[DFDL-WG] Agenda for DFDL WG call - 2008-01-30

Wed Jan 30 10:27:47 CST 2008

Hi Mike

My specific item is:

Ways of handling variable markup

These thoughts came out of observations of WTX and how it handles variable 
terminators: 

1) One way to handle the situation where the terminator can vary is to 
allow the DFDL markup properties (dfdl:terminator, dfdl:separator, etc) to 
be lists, just like we already do for dfdl:nullValues. 

2) We've allowed the prefix of a prefixed length to be explicitly 
described as a non-event field using dfdl:lengthPrefixType. Should we 
permit this for markup properties?  Instead of supplying a list of 
possible values, you supply a simple type with enums for the values. This 
could be viewed as an alternative/complementary to 1). (WTX has this). 

3) Extending 2) you could say that elements as well as simple types are 
available to model markup, so you have the full power of DFDL available.

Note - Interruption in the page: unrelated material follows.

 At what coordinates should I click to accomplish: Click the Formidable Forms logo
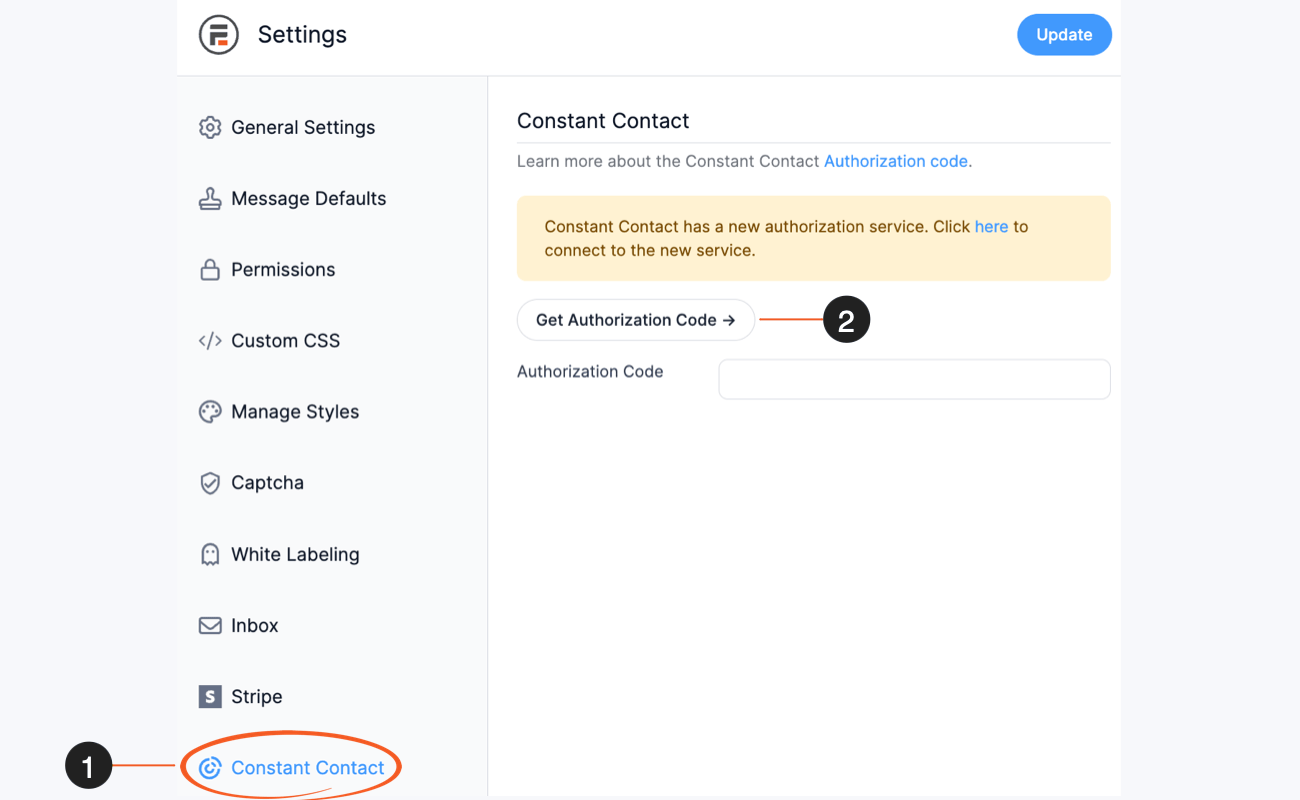[219, 34]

Now 2) and 3) are very powerful, but there are issues. 
- If using XSDL enumeration facet, we are constrained by its syntax so I 
don't see how we could use our own entity scheme or expressions.
- What to do on output - use an element of simple type as then you can use 
the XSDL default attribute. 
- If the markup variations are of different lengths, how do we handle 
that? 
        - Take enums into account when parsing 
        - But that breaks a rule we had that enum facets were not used 
when parsing
        - Maybe we need that anyway to help with speculative parsing?
- Is such an element hidden by implication?

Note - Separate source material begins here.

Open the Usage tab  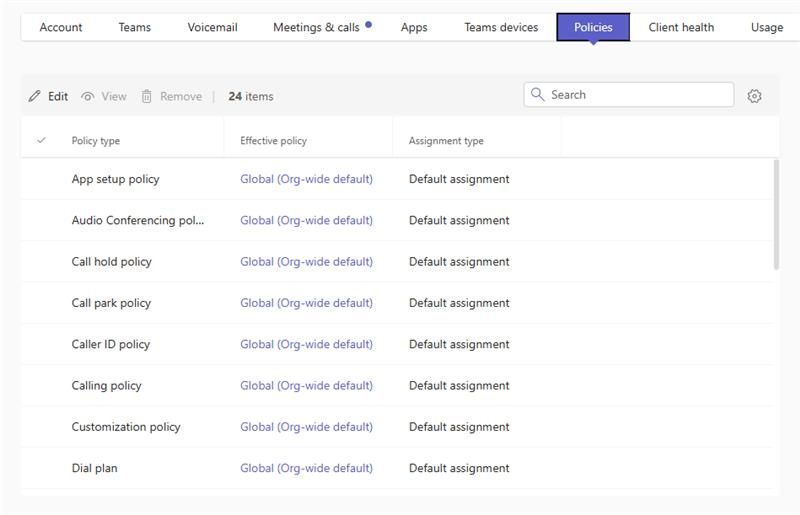point(767,27)
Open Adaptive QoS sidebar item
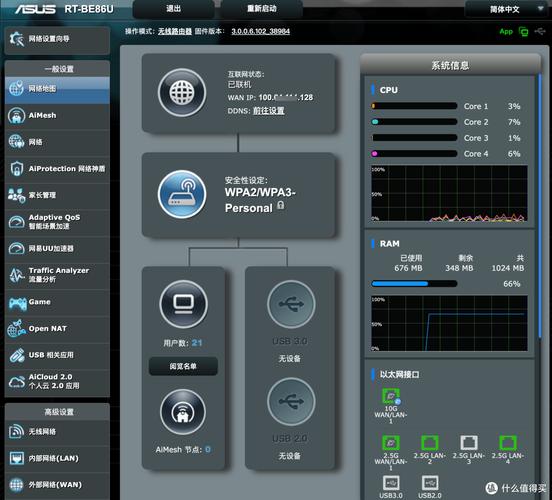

Clearly, we should not force a user to model markup as an element/type - 
most users just see it as a piece of text so just entering the value must 
still be allowed. 

Example: 

<xsd:element name="terminatedfield" type="xsd:string" 
dfdl:lengthKind="delimited" dfdl:terminator="urn:terminator" />

<xsd:element name="terminator" dfdl:lengthKind="implicit" default=";" />
    <xsd:simpleType>
      <xsd:restriction base="xsd:string">
        <xsd:enumeration value=":"/>
        <xsd:enumeration value=";"/>
      </xsd:restriction>
    </xsd:simpleType>
  </xsd:element>

(Note: proper syntax needs defining)

Last question: Let's say my delimiter is dynamically defined at the start 
of the data, like EDI allows. We would handle that in DFDL using an 
expression or variable. However, EDI also allows random white space to 
appear after the delimiter. Can our expression/entity syntaxes handle 
this?  Does this preclude use of 1) or 2) or 3) above?   

Regards, Steve

Steve Hanson
WebSphere Message Brokers
Hursley, UK
Internet: smh at uk.ibm.com
Phone (+44)/(0) 1962-815848

"Mike Beckerle" <mbeckerle.dfdl at gmail.com> 
Sent by: dfdl-wg-bounces at ogf.org
30/01/2008 02:05

To
<dfdl-wg at ogf.org>
cc

Subject
[DFDL-WG] Agenda for DFDL WG call - 2008-01-30

Thanks Alan and Steve for some agenda topics:

Follow up the items from last week 

 - Specification  drafts   -   I need updates from everyone to produce 
next spec draft 

-  Expression language  -  Comments from only Steve H. so far 

- Property precedence  - Any more comments/discussion 

- UML for DFDL schema - status update 

- Entity proposal updates?

Discussion for this call 

- White space 

- Steve?s items (??) 

- OGF presentation

Other Topics?

From: Steve Hanson [mailto:smh at uk.ibm.com] 
Sent: Tuesday, January 29, 2008 1:10 PM
To: Mike Beckerle
Cc: Alan Powell
Subject: Agenda for DFDL WG call

Hi Mike - possible agenda items for tomorrow. 

Regards, Steve

Steve Hanson
WebSphere Message Brokers
Hursley, UK
Internet: smh at uk.ibm.com
Phone (+44)/(0) 1962-815848 
----- Forwarded by Steve Hanson/UK/IBM on 29/01/2008 17:55 ----- 

Alan Powell/UK/IBM 
29/01/2008 17:25 

To
Steve Hanson/UK/IBM at IBMGB 
cc

Subject
Fw: [DFDL-WG] DFDL: Minutes from OGF WG call,        23 Jan 2007 
*CORRECTED*

Steve 

I will try to make the WG call tomorrow but may be still on a course. 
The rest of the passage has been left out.